[Opening Extracted material section]
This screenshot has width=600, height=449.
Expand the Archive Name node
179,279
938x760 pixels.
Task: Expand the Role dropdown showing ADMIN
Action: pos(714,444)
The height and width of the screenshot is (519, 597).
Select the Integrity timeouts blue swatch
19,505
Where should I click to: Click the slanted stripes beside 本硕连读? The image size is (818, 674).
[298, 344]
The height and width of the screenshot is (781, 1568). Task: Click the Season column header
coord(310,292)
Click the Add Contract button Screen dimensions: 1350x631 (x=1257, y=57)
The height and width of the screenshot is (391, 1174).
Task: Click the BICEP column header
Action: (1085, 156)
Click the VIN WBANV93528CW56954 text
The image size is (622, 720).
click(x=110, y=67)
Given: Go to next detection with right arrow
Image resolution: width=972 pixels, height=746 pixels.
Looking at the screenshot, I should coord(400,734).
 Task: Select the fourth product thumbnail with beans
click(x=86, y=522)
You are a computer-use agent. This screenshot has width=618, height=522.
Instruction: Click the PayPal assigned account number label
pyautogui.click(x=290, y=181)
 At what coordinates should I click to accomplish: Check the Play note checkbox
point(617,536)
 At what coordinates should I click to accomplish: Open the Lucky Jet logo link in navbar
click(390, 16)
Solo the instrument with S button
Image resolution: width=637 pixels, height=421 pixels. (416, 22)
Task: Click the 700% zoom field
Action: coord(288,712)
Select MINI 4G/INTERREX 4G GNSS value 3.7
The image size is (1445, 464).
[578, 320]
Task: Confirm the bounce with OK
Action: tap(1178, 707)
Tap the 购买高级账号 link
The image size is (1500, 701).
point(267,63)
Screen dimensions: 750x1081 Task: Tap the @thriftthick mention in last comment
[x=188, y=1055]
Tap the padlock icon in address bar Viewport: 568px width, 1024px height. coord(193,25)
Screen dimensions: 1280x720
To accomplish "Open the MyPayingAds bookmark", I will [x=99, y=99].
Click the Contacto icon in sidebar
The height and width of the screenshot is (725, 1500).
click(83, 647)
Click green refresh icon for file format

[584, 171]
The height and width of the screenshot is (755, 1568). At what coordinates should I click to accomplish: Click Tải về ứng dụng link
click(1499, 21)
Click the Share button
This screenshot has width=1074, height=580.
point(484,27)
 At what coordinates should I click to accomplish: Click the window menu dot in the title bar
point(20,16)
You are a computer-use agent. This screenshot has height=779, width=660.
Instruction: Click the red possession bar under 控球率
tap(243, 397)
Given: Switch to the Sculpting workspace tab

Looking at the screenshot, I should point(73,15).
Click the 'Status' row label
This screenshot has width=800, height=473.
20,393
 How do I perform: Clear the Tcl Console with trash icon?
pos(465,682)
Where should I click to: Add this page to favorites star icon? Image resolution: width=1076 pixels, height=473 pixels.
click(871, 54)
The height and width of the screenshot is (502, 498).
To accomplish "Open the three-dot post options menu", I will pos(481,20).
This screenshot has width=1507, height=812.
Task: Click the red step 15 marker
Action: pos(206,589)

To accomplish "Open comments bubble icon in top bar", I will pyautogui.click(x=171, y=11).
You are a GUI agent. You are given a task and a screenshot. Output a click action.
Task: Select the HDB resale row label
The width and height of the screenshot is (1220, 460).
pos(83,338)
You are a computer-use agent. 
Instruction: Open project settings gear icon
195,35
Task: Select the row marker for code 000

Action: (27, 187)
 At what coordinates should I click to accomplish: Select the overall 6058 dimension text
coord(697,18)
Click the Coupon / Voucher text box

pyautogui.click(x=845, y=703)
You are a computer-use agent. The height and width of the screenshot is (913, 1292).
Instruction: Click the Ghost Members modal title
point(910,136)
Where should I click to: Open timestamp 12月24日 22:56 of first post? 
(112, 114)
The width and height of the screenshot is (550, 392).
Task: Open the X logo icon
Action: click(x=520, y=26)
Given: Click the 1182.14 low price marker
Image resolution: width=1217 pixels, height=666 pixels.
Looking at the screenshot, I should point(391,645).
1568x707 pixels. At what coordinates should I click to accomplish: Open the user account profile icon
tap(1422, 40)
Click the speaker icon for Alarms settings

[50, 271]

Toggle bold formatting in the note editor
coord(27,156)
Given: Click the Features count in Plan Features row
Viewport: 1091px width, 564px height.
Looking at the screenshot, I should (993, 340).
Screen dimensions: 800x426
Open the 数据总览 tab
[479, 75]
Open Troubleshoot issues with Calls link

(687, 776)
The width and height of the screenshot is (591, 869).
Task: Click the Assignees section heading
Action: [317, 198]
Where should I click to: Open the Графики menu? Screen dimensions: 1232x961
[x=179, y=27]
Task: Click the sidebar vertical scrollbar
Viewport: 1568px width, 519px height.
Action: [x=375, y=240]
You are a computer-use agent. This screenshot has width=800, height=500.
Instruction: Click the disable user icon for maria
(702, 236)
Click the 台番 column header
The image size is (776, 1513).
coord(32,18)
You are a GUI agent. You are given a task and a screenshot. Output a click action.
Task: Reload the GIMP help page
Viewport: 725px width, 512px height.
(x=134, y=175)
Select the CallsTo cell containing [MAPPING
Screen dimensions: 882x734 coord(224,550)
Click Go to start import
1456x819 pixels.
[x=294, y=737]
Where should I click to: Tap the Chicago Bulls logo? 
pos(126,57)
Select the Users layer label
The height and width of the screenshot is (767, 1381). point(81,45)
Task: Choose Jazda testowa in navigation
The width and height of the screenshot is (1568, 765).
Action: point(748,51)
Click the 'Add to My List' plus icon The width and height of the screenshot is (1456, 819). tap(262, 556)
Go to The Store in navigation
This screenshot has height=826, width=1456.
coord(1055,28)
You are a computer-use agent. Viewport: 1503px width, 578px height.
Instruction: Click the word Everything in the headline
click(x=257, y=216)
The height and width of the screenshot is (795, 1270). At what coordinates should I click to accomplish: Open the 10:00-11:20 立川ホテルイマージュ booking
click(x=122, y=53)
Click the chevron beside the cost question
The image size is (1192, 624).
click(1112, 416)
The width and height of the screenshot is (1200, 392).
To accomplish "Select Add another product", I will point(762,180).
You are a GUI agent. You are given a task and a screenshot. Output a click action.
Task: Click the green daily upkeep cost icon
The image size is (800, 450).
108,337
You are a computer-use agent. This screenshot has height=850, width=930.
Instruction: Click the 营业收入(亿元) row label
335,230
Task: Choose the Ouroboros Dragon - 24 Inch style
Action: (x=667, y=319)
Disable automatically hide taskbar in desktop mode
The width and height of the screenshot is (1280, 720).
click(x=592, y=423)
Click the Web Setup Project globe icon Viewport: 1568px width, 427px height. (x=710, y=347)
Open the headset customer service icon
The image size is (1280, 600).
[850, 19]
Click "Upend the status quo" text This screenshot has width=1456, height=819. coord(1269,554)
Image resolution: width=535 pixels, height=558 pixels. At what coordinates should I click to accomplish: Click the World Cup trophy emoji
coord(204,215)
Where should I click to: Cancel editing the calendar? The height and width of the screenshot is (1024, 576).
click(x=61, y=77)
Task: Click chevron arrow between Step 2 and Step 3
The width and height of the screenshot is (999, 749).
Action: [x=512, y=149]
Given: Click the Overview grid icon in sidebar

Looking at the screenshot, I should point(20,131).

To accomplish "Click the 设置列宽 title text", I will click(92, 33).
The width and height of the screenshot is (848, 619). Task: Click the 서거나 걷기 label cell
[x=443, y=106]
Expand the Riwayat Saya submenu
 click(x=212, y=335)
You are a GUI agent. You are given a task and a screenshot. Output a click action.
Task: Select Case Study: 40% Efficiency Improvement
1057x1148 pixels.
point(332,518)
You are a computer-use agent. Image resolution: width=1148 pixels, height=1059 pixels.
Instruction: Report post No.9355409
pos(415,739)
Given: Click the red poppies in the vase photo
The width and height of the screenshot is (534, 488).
[Closing Extracted material section]
What you should do: Beginning with the line that contains "The width and height of the screenshot is (1280, 720).", return every line through the end of the data above, exactly as written.

Expected output:
The width and height of the screenshot is (1280, 720).
click(x=592, y=423)
Click the Web Setup Project globe icon Viewport: 1568px width, 427px height. (x=710, y=347)
Open the headset customer service icon
The image size is (1280, 600).
[850, 19]
Click "Upend the status quo" text This screenshot has width=1456, height=819. coord(1269,554)
Image resolution: width=535 pixels, height=558 pixels. At what coordinates should I click to accomplish: Click the World Cup trophy emoji
coord(204,215)
Where should I click to: Cancel editing the calendar? The height and width of the screenshot is (1024, 576).
click(x=61, y=77)
Task: Click chevron arrow between Step 2 and Step 3
The width and height of the screenshot is (999, 749).
Action: [x=512, y=149]
Given: Click the Overview grid icon in sidebar

Looking at the screenshot, I should point(20,131).

To accomplish "Click the 设置列宽 title text", I will click(92, 33).
The width and height of the screenshot is (848, 619). Task: Click the 서거나 걷기 label cell
[x=443, y=106]
Expand the Riwayat Saya submenu
 click(x=212, y=335)
You are a GUI agent. You are given a task and a screenshot. Output a click action.
Task: Select Case Study: 40% Efficiency Improvement
1057x1148 pixels.
point(332,518)
You are a computer-use agent. Image resolution: width=1148 pixels, height=1059 pixels.
Instruction: Report post No.9355409
pos(415,739)
Given: Click the red poppies in the vase photo
The width and height of the screenshot is (534, 488).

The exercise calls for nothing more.